Michael A. Kleinman Commentary by Michael A. Kleinman

The CFPB warned that financial institutions and their service providers can be held liable for maintaining insufficient data protection or information security.

In Consumer Financial Protection Circular 2022-04, the CFPB stated that "inadequate security for the sensitive consumer information collected, processed, maintained or stored by [a] company can constitute an unfair practice[,]" and that "financial institutions are unlikely to successfully justify weak data security practices based on countervailing benefits to consumers or competition." The CFPB added that inadequate data protection can be considered a violation of law even in the absence of a data-compromising or consumer-harming event. The circular follows the FTC's 2021 implementation of its Safeguards Rule under section 501(b) of the Gramm-Leach-Bliley Act, which included significant updates concerning information security measures required to be taken by certain nonbank financial institutions (see previous coverage).

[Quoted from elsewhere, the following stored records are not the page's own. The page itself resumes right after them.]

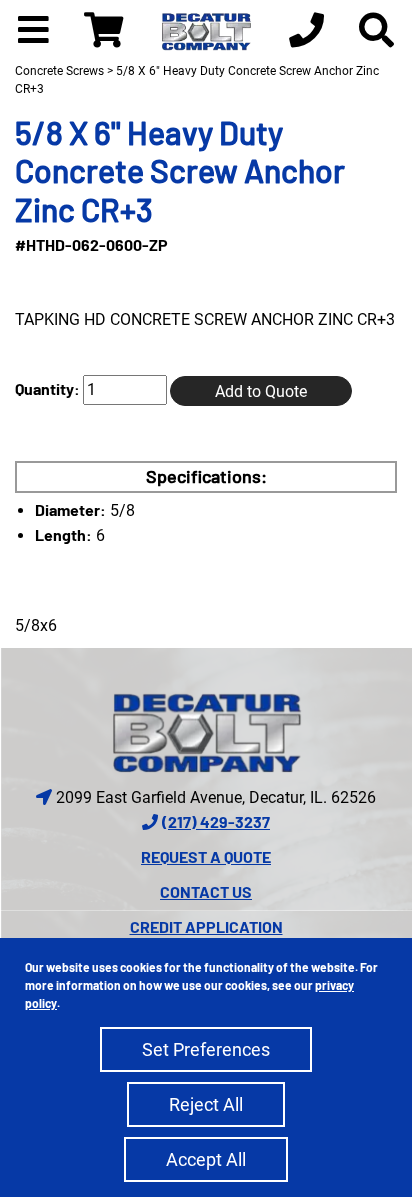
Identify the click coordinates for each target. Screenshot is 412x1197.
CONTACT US (206, 891)
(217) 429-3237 (216, 821)
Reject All (206, 1104)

The CFPB highlighted several "reasonable cost-efficient" data protection measures that should be implemented to reduce (i) the risk of a data breach or cyber intrusion and (ii) the liability under the Consumer Financial Protection Act's prohibition against unfair acts or practices. First, the CFPB urged the use of multi-factor authentication which "greatly increases the level of difficulty for adversaries to compromise enterprise user accounts, and thus gain access to sensitive customer data." Second, the CFPB mandated better password management, including monitoring for password breaches and instances where employees reuse login information, and prohibiting the use of default usernames and passwords. Further, the CFPB stated that financial institutions and service providers should regularly update security software to lessen the likelihood that hackers can expose vulnerabilities in security systems.

Commentary

The circular makes clear that the failure to implement "common security practices" - such as (i) requiring multifactor authentication for employees and making it available as an option for consumers; (ii) establishing password management policies and practices, including proactive password breach monitoring of the dark web and remediation; and (iii) patching management practices that include maintaining IT asset inventories and replacing unsupported software - will presumptively violate the CFPA's prohibition on unfair practices, even in the absence of a data breach or cyber incident.